**Task prompt**
Copy the data that follows exactly, and include none of its images.

Data for this task below:

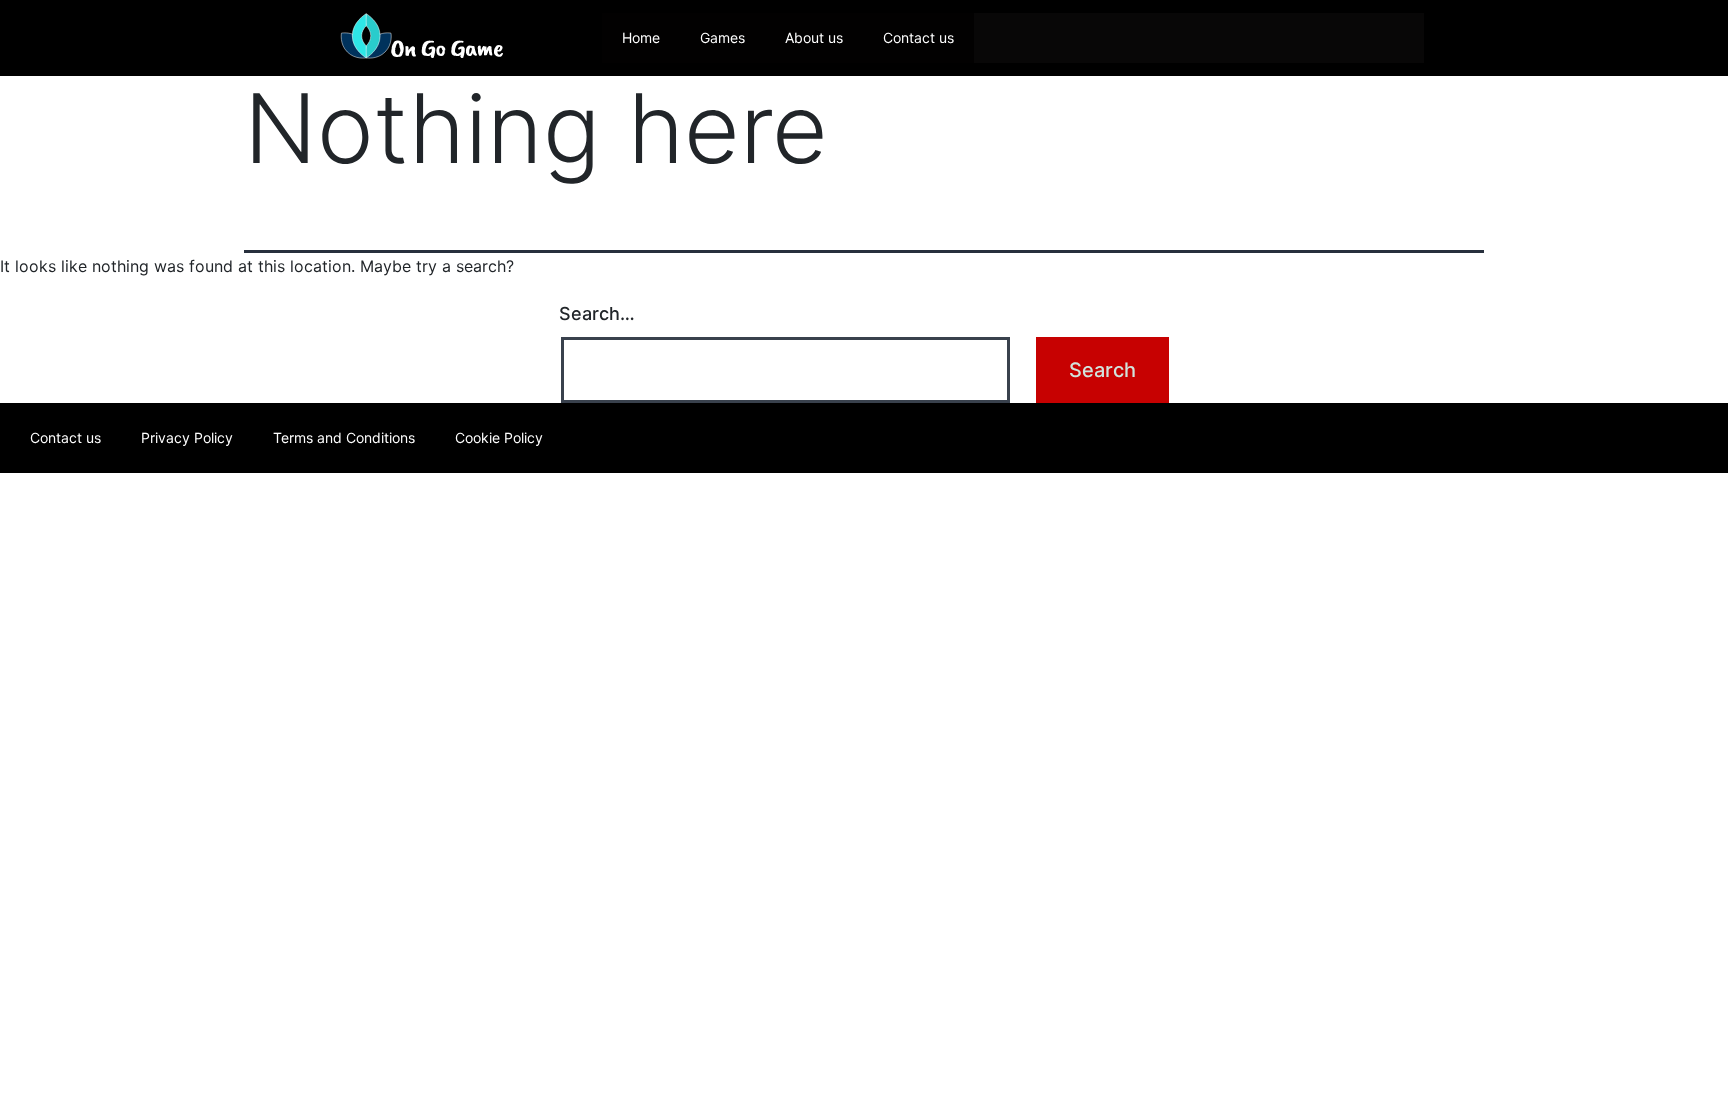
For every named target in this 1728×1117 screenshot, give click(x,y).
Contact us (918, 37)
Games (722, 37)
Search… (597, 313)
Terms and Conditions (344, 437)
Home (641, 37)
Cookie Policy (499, 437)
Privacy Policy (187, 437)
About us (814, 37)
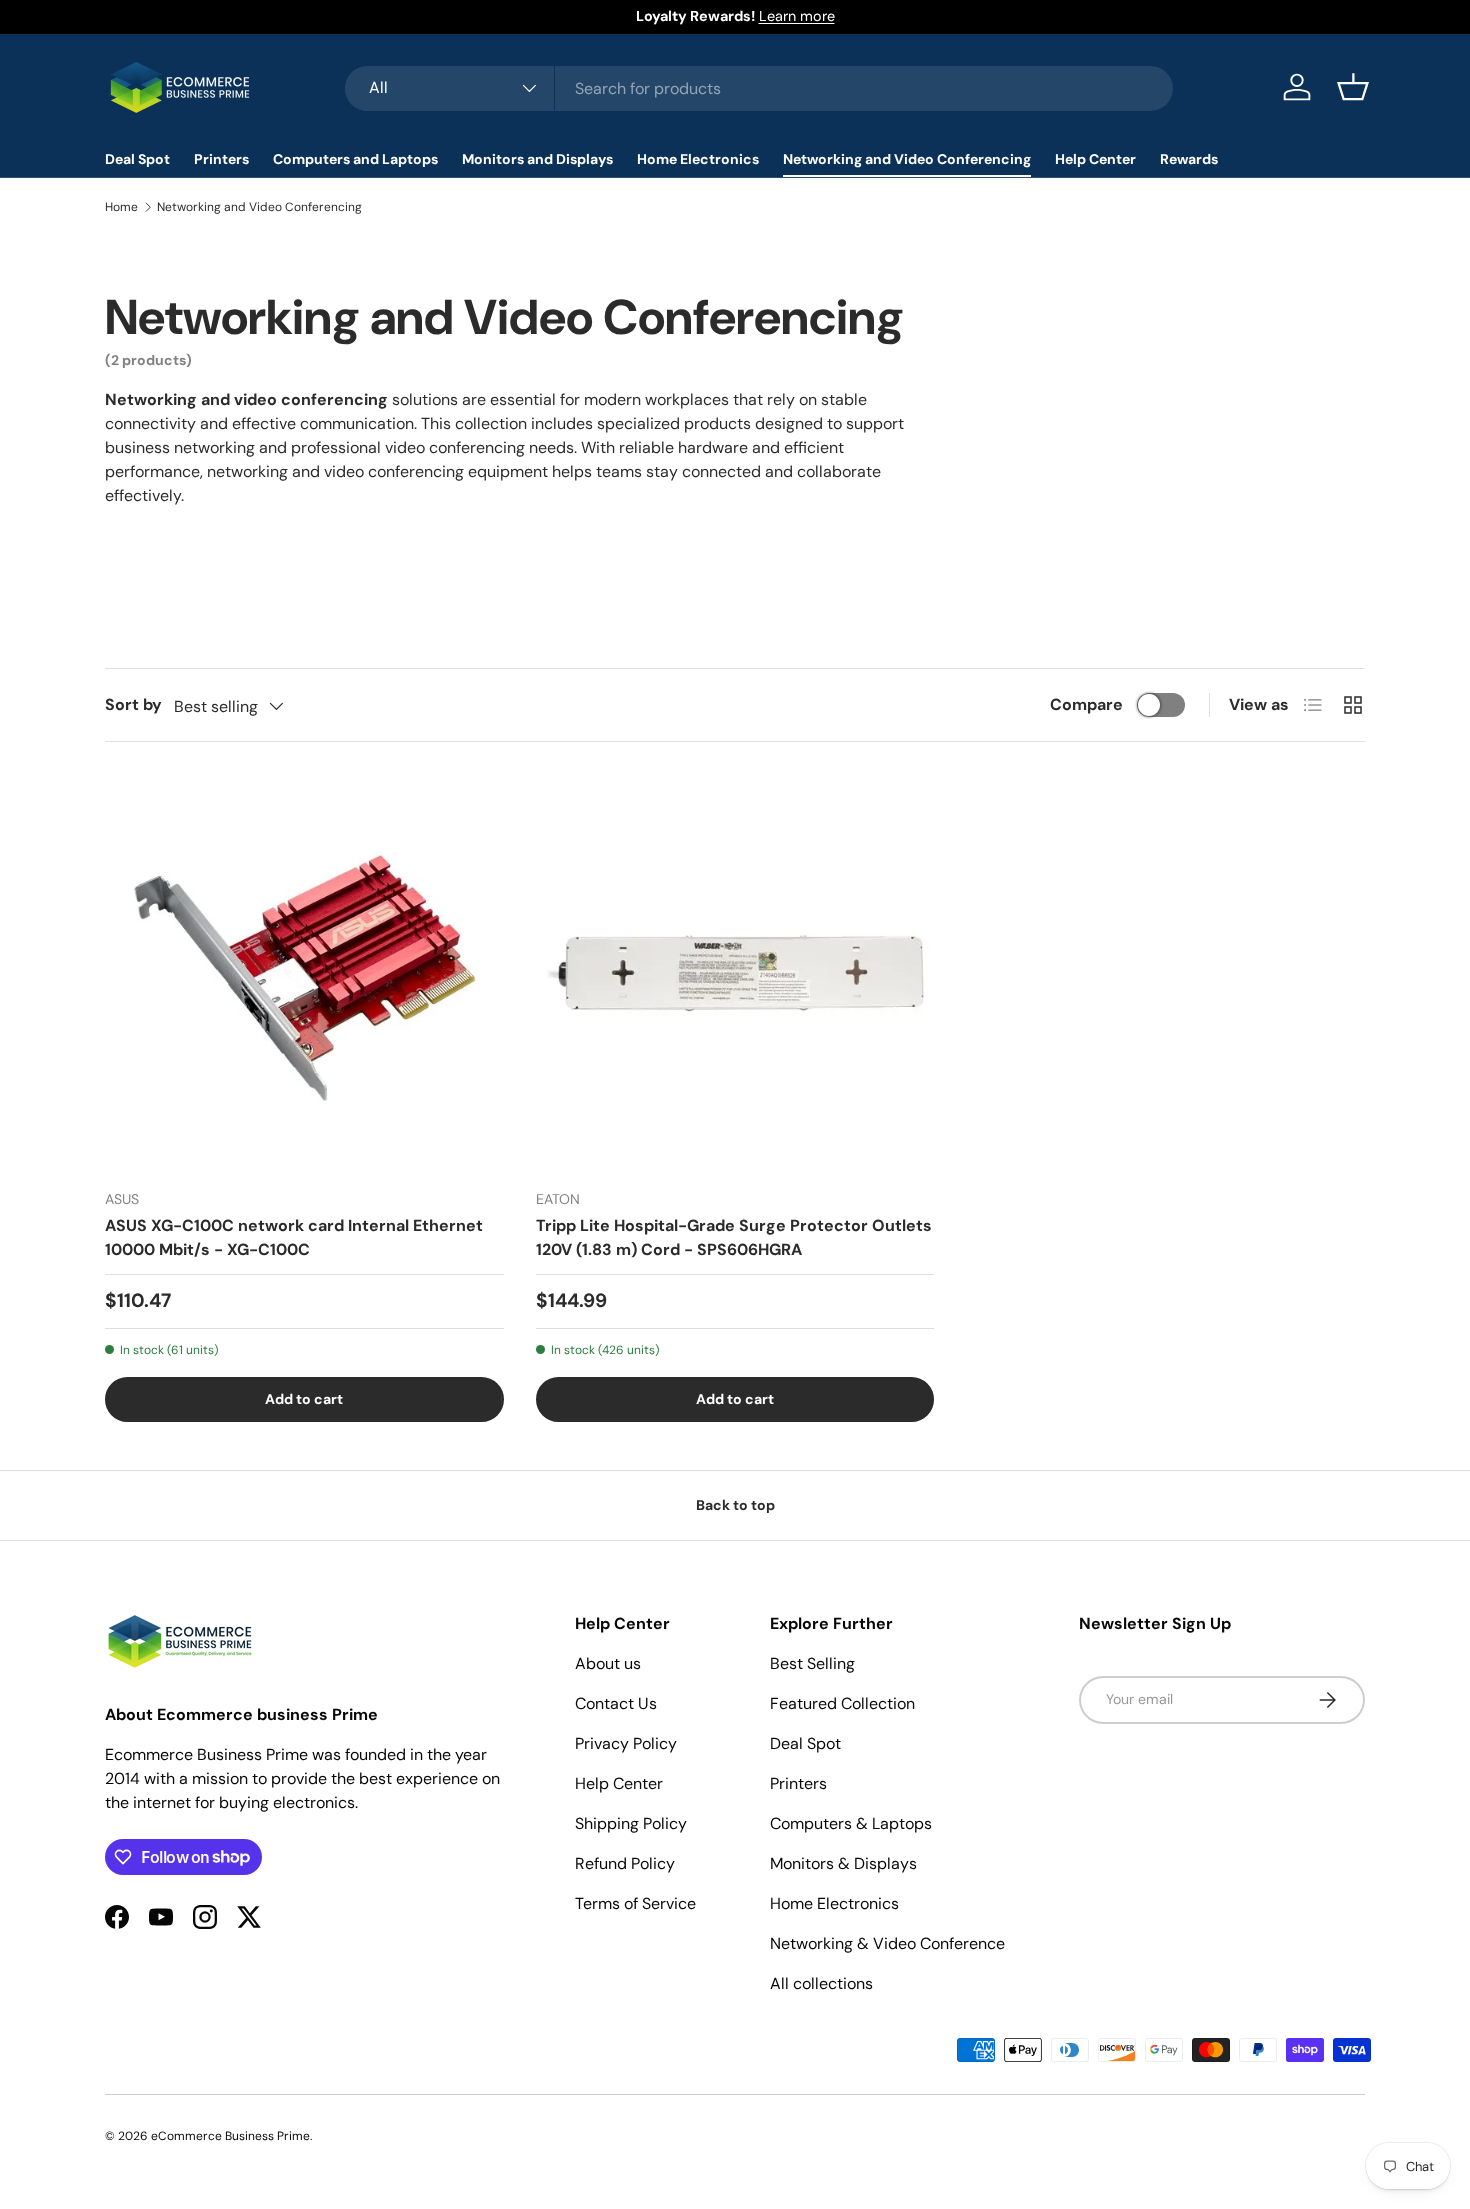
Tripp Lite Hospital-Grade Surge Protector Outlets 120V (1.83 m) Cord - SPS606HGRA (734, 1237)
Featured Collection (842, 1703)
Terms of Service (635, 1903)
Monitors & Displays (843, 1863)
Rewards (1189, 159)
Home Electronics (698, 159)
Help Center (1095, 159)
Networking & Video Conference (887, 1943)
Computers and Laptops (355, 159)
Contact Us (616, 1703)
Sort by (133, 704)
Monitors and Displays (537, 159)
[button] (1353, 87)
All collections (821, 1983)
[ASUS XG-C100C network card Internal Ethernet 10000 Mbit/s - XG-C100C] (304, 973)
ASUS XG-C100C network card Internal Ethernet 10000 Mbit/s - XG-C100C (294, 1237)
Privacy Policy (626, 1743)
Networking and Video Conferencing (907, 159)
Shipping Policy (631, 1823)
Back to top (735, 1505)
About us (608, 1663)
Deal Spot (137, 159)
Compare (1086, 704)
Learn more (797, 16)
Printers (221, 159)
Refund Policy (625, 1863)
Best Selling (812, 1663)
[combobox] (759, 87)
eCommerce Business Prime (230, 2136)
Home (121, 207)
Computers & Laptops (851, 1823)
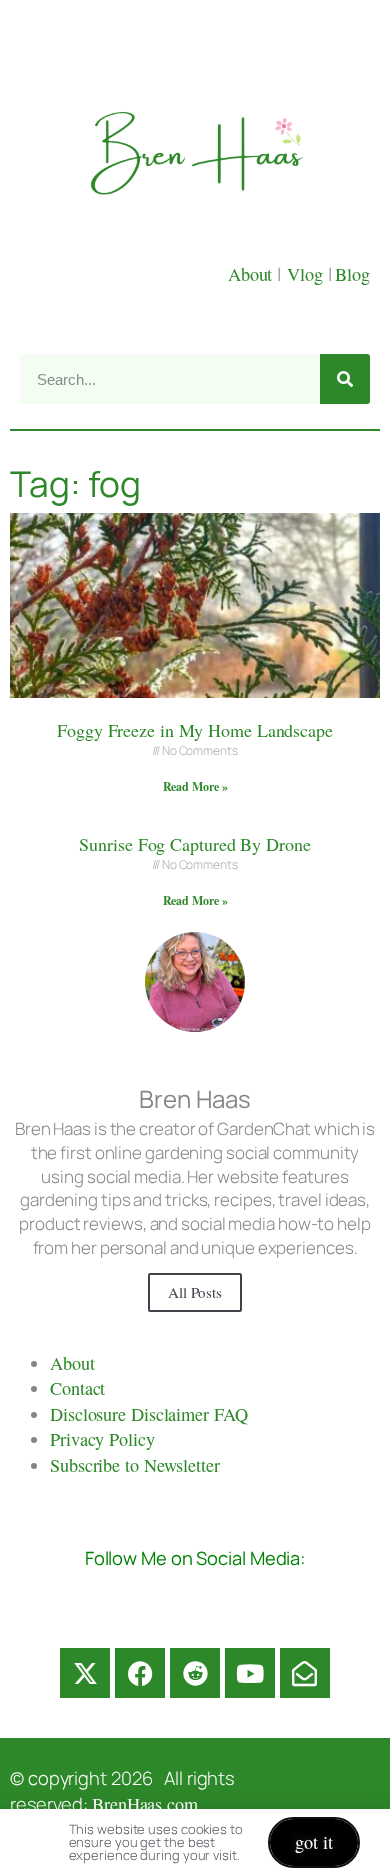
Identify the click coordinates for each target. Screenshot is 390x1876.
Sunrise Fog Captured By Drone (194, 844)
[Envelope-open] (305, 1673)
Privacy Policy (102, 1439)
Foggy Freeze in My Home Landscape (195, 730)
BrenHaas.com (145, 1804)
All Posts (195, 1292)
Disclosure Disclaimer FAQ (149, 1414)
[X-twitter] (85, 1673)
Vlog (307, 274)
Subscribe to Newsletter (135, 1465)
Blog (352, 274)
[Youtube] (250, 1673)
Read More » (195, 786)
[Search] (345, 379)
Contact (77, 1388)
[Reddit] (195, 1673)
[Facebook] (140, 1673)
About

End of Data for this task.

**Exercise result**
For every named target in this 1728×1117 screenshot, give click(x,y).
Contact us (918, 37)
Games (722, 37)
Search… (597, 313)
Terms and Conditions (344, 437)
Home (641, 37)
Cookie Policy (499, 437)
Privacy Policy (187, 437)
About us (814, 37)
Tripp Lite Hospital-Grade Surge Protector Outlets 120V (1.83 m) Cord - SPS606HGRA (734, 1237)
Featured Collection (842, 1703)
Terms of Service (635, 1903)
Monitors & Displays (843, 1863)
Rewards (1189, 159)
Home Electronics (698, 159)
Help Center (1095, 159)
Networking & Video Conference (887, 1943)
Computers and Laptops (355, 159)
Contact Us (616, 1703)
Sort by (133, 704)
Monitors and Displays (537, 159)
[button] (1353, 87)
All collections (821, 1983)
[ASUS XG-C100C network card Internal Ethernet 10000 Mbit/s - XG-C100C] (304, 973)
ASUS XG-C100C network card Internal Ethernet 10000 Mbit/s - XG-C100C (294, 1237)
Privacy Policy (626, 1743)
Networking and Video Conferencing (907, 159)
Shipping Policy (631, 1823)
Back to top (735, 1505)
About us (608, 1663)
Deal Spot (137, 159)
Compare (1086, 704)
Learn more (797, 16)
Printers (221, 159)
Refund Policy (625, 1863)
Best Selling (812, 1663)
[combobox] (759, 87)
eCommerce Business Prime (230, 2136)
Home (121, 207)
Computers & Laptops (851, 1823)
Identify the click coordinates for each target. Screenshot is 390x1876.
Sunrise Fog Captured By Drone (194, 844)
[Envelope-open] (305, 1673)
Privacy Policy (102, 1439)
Foggy Freeze in My Home Landscape (195, 730)
BrenHaas.com (145, 1804)
All Posts (195, 1292)
Disclosure Disclaimer FAQ (149, 1414)
[X-twitter] (85, 1673)
Vlog (307, 274)
Subscribe to Newsletter (135, 1465)
Blog (352, 274)
[Youtube] (250, 1673)
Read More » (195, 786)
[Search] (345, 379)
Contact (77, 1388)
[Reddit] (195, 1673)
[Facebook] (140, 1673)
About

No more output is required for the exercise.